A machine-rendered reading of the paper's core claim, the machinery that carries it, and where it could break.

The paper builds three new datasets to test whether vision-language models can judge chronological order in pictures. One dataset uses nearly identical objects photographed across decades, another varies the types of events shown, and the third pairs pictures with dated news captions. Experiments reveal that models frequently succeed by noticing whether an image is grayscale or in color rather than grasping actual temporal sequences.

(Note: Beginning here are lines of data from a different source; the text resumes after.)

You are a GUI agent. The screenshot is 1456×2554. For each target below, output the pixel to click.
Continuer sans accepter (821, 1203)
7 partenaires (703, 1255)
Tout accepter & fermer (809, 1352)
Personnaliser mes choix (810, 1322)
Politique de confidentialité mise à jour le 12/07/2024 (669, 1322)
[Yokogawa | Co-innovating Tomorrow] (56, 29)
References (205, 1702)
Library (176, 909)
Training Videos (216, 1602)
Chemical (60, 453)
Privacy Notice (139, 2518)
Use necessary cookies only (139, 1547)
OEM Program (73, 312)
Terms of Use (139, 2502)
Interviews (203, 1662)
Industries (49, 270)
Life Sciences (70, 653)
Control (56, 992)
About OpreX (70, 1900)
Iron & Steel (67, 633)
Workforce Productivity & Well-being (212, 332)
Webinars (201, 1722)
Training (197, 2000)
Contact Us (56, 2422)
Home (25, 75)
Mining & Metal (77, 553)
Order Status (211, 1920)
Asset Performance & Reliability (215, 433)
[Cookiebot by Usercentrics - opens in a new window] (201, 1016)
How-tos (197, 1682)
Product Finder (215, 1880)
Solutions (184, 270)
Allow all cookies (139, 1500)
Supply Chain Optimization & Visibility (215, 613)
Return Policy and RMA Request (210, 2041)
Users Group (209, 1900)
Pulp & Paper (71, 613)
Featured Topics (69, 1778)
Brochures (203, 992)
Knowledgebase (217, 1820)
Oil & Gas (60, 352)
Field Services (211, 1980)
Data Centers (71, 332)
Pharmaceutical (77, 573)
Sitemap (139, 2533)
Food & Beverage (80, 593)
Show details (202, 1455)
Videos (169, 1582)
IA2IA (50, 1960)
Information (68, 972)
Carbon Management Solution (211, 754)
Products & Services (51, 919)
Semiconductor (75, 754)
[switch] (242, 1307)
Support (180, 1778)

This finding matters because it shows that current multimodal systems can appear competent on time-related tasks while relying on superficial visual patterns instead of logical understanding of history or sequence.

Core claim

VLMs show promise on chronological tasks yet frequently exploit superficial cues like grayscale versus color filters to bypass authentic chronological reasoning, as shown by performance differences across the three datasets that isolate temporal features from other visual and textual signals.

What carries the argument

Three specialized datasets: one with visually similar objects across long historical spans, one organized by diverse event and object categories, and one pairing images with time-sensitive news text for cross-modal checks; these datasets expose whether models use incorrect shortcuts rather than chronological logic.

If this is right

Models that succeed on all three datasets must demonstrate temporal order independent of image filters or caption style.
The datasets supply a diagnostic tool for measuring genuine multimodal temporal integration.
Performance gaps across categories point to specific weaknesses in how current models combine visual and textual time signals.
Future training can target removal of reliance on low-level cues such as color to improve chronological judgment.

Where Pith is reading between the lines

These are editorial extensions of the paper, not claims the author makes directly.

Training data may need explicit supervision on temporal order beyond visual correlations to reduce shortcut use.
The benchmark could be adapted to test chronological reasoning in video sequences or multi-image stories.
If shortcut reliance proves widespread, evaluation protocols for other reasoning tasks may also need controls for superficial cues.

Load-bearing premise

The three datasets isolate chronological reasoning without introducing other visual or textual patterns that models could use in place of time logic.

What would settle it

If models achieve equal accuracy on color and grayscale versions of the same historical-object images, the claim that they rely on color shortcuts would be falsified.

Figures

Figures reproduced from arXiv: 2606.05702 by Caichong Li, Haoyu Zhou, Juncheng Hu, Qing Qing, Qixin Zhang, Renqiang Luo, Xikun Zhang, Yongcheng Jing, Ziqi Xu.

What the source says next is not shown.